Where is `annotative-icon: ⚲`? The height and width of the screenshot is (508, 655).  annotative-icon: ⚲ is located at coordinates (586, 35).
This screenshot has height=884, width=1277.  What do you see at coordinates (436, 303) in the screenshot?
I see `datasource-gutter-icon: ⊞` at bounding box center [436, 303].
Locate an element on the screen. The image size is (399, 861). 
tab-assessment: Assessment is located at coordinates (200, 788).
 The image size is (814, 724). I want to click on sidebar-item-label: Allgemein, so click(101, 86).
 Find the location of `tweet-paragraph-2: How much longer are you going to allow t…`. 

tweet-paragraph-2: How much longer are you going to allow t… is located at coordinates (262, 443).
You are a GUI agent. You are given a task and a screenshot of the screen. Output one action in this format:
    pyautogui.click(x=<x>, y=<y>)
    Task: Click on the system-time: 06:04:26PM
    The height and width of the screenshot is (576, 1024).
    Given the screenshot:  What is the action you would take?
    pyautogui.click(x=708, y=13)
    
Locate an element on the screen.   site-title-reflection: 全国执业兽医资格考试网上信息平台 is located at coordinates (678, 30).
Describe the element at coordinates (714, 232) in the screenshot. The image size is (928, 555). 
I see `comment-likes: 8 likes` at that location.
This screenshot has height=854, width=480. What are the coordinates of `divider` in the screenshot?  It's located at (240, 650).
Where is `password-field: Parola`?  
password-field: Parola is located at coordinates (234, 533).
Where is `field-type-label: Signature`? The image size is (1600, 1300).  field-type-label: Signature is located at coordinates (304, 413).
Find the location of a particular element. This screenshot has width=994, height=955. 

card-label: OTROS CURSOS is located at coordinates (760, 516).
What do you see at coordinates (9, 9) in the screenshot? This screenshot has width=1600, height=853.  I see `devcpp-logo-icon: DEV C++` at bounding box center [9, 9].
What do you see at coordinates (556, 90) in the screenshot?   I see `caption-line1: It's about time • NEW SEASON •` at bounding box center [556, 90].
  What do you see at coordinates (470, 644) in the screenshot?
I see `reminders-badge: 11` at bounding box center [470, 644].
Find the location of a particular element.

| TRY IT |
Copy every one of the lines above word for word, without changing anything.

| EXERCISE OUTPUT |
Where is `annotative-icon: ⚲`? The height and width of the screenshot is (508, 655).  annotative-icon: ⚲ is located at coordinates (586, 35).
This screenshot has height=884, width=1277.  What do you see at coordinates (436, 303) in the screenshot?
I see `datasource-gutter-icon: ⊞` at bounding box center [436, 303].
Locate an element on the screen. The image size is (399, 861). 
tab-assessment: Assessment is located at coordinates (200, 788).
 The image size is (814, 724). I want to click on sidebar-item-label: Allgemein, so click(101, 86).
 Find the location of `tweet-paragraph-2: How much longer are you going to allow t…`. 

tweet-paragraph-2: How much longer are you going to allow t… is located at coordinates (262, 443).
You are a GUI agent. You are given a task and a screenshot of the screen. Output one action in this format:
    pyautogui.click(x=<x>, y=<y>)
    Task: Click on the system-time: 06:04:26PM
    The height and width of the screenshot is (576, 1024).
    Given the screenshot:  What is the action you would take?
    pyautogui.click(x=708, y=13)
    
Locate an element on the screen.   site-title-reflection: 全国执业兽医资格考试网上信息平台 is located at coordinates (678, 30).
Describe the element at coordinates (714, 232) in the screenshot. The image size is (928, 555). 
I see `comment-likes: 8 likes` at that location.
This screenshot has height=854, width=480. What are the coordinates of `divider` in the screenshot?  It's located at (240, 650).
Where is `password-field: Parola`?  
password-field: Parola is located at coordinates (234, 533).
Where is `field-type-label: Signature`? The image size is (1600, 1300).  field-type-label: Signature is located at coordinates (304, 413).
Find the location of a particular element. This screenshot has width=994, height=955. 

card-label: OTROS CURSOS is located at coordinates (760, 516).
What do you see at coordinates (9, 9) in the screenshot? This screenshot has width=1600, height=853.  I see `devcpp-logo-icon: DEV C++` at bounding box center [9, 9].
What do you see at coordinates (556, 90) in the screenshot?   I see `caption-line1: It's about time • NEW SEASON •` at bounding box center [556, 90].
  What do you see at coordinates (470, 644) in the screenshot?
I see `reminders-badge: 11` at bounding box center [470, 644].
Find the location of a particular element.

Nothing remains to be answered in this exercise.